Wanted: diversity and inclusion leader

Engineering firm hires Sadaf Parvaiz to embed D&I in company’s strategic goals

Wanted: diversity and inclusion leader

In a bid to boost efforts to become more welcoming to different voices, engineering firm GHD has hired its first-ever global enterprise inclusion and diversity leader.

Sadaf Parvaiz spoke with Canadian HR Reporter about her plans to head up the department in the company’s ongoing “I&D [inclusion and diversity] journey” and ensure the organization embeds diversity and inclusion in the company’s strategic goals.

“It’s almost a requirement at this point for most global organizations to be successful,” says Parvaiz from Toronto. “It’s just showing that in this dedicated leadership role, they’re trying to implement more accountability, and there’s a genuine willingness and commitment to make progress in this area.”

The company, which has more than 200 offices on five continents and about 10,000 employees, already has I&D projects such as the Reconciliation Action Plan (RAP) in Australia and various employee resource groups (ERG) but more action needs to be undertaken, according to Parvaiz.

“There’s so much passion to it at GHD but it’s just trying to figure out how do we create more social inclusion, looking also externally on how we interact with the communities in which we operate? And also just building in the understanding of how the intersectional nature of people, attributes and how that plays into our employee base and being very thoughtful and also sensitive to those differences,” she says.

Benefits to diversity

There’s a recognition that diverse teams create the creativity, innovation and representation of the communities in which GHD serves, she says.

“Without having that diversity within GHD, we’re not going to be successful. But it’s not enough to just have those diverse teams, it’s about creating that culture where the diversity-of-thought perspectives [and] ideas can actually be brought forth in a safe and supportive environment,” says Parvaiz. “It’s no longer just under an HR nice-to-have but is truly becoming a differentiator in the market.”

Sadaf Parvaiz

Canadian HR Reporter recently spoke with a legal expert about how employers can use surveys to assess their I&D efforts.

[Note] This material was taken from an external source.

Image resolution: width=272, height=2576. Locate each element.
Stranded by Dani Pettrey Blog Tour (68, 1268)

While the benefits of being more diverse are readily apparent after years of research, the journey is not always easy, she says.

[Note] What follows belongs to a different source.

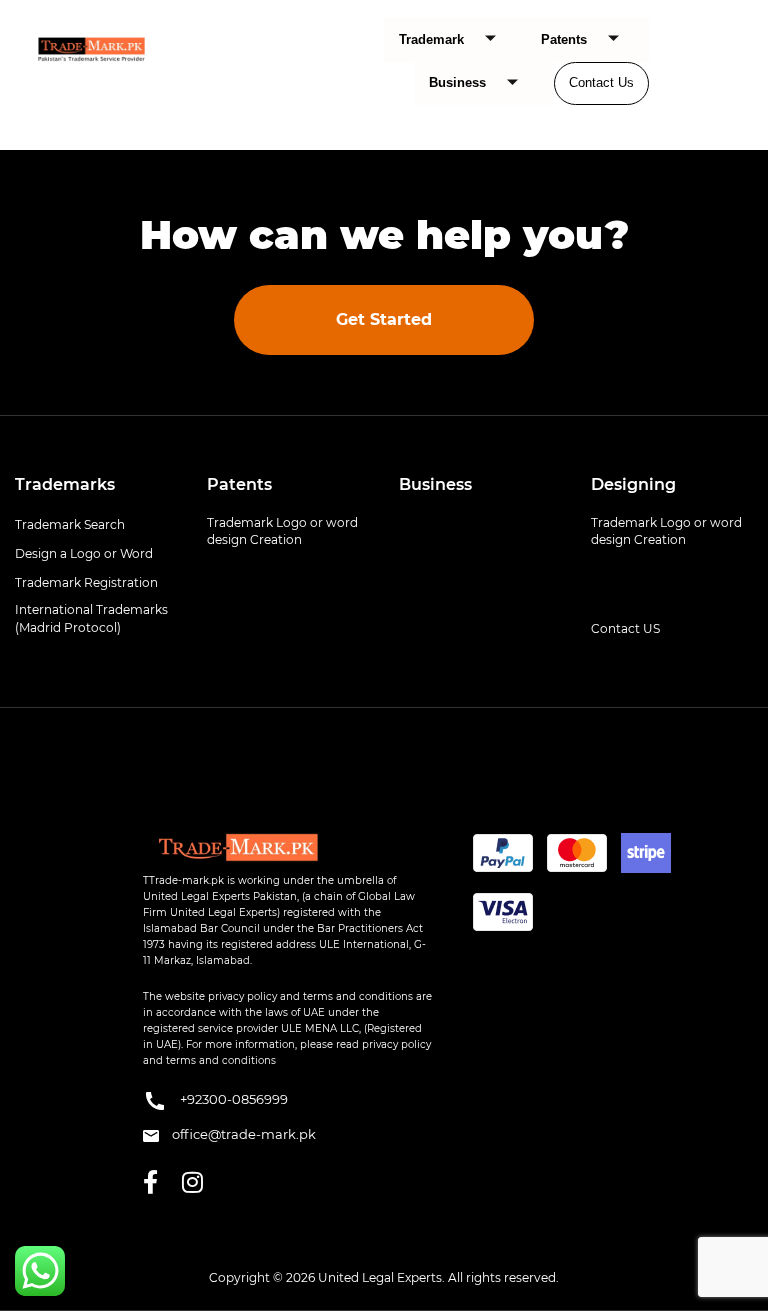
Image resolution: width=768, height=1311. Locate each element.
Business (457, 82)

“It’s harder sometimes to work in heterogenous teams but the outcome is worth the understanding and learning and education and then the effort to make that happen.”

“I don’t think the focus on business case needs to be underscored anymore. It’s more so how do we really create more social equity in where we operate and for our people, because that’s becoming more and more an expectation at this point. Any organization that doesn’t have this as part of their business strategy, they’re going to very soon find that their business will be left behind; we’re seeing it as a priority for boards [in]expecting this, public markets are expecting this,” says Parvaiz.

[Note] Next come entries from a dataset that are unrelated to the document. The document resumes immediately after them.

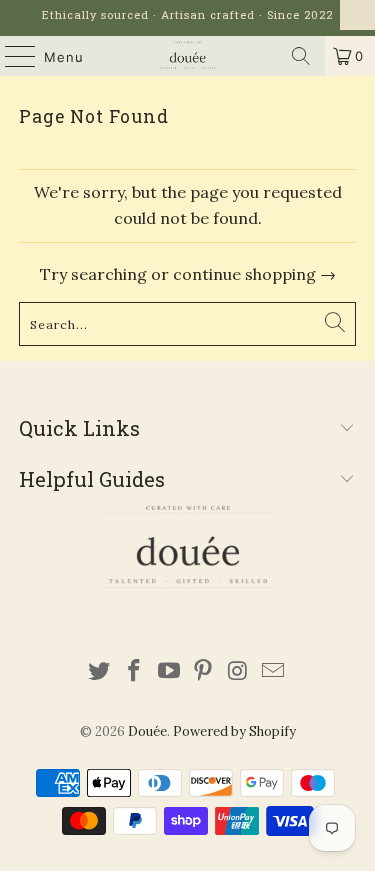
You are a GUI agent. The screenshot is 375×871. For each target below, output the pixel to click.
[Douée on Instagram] (239, 672)
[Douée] (188, 56)
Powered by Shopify (234, 731)
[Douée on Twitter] (100, 672)
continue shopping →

The business world is changing fast due to the pandemic and the new I&D role is reflecting these movements, says Parvaiz.

“There was a time where face-time was really important; certainly COVID has knocked that down and created opportunities for flexible, remote working and so the importance of face-time with clients is being questioned, and really focusing on the outputs and the quality of the service is becoming more of the important driving factor.”

Canadian HR Reporter also spoke with a people analytics expert to find out how the pandemic means fewer women are in the workforce, and what that means for employers.

Responsibilities of role

Goals for Parvaiz include embedding I&D requirements into the company’s policies and procedures, in a consistent manner and for the longer term.

“[It’s about] how do we create this environment where I&D is part of how we operate, it’s part of the decisions that we make, it’s part of how we interact with one another, and our clients and that it’s not just seen as a responsibility for HR or for the I&D leader but that everyone in their day-to-day interactions has a role to play?” she says.

But the I&D leader role should not be seen as merely a function of the HR department, says Parvaiz, and it needs a steady source of funding.

“The biggest thing is to ensure that this role is a strategic role [and] funding is very important for having a well-resourced and well-funded function in I&D to make sure that all of the goals that are set out are actually achievable and tangible and realistic in terms of the level of resourcing.”

The role also presents a chance to transform how businesses operate, she says.

“There’s tremendous opportunity and responsibility as well to ensure that we create a welcoming place for our people in technical fields, like engineering, science, architecture, where we’ve seen certain populations underrepresented and we are committed trying to create more opportunities and build a longer term pipeline to see more diversity in this field.”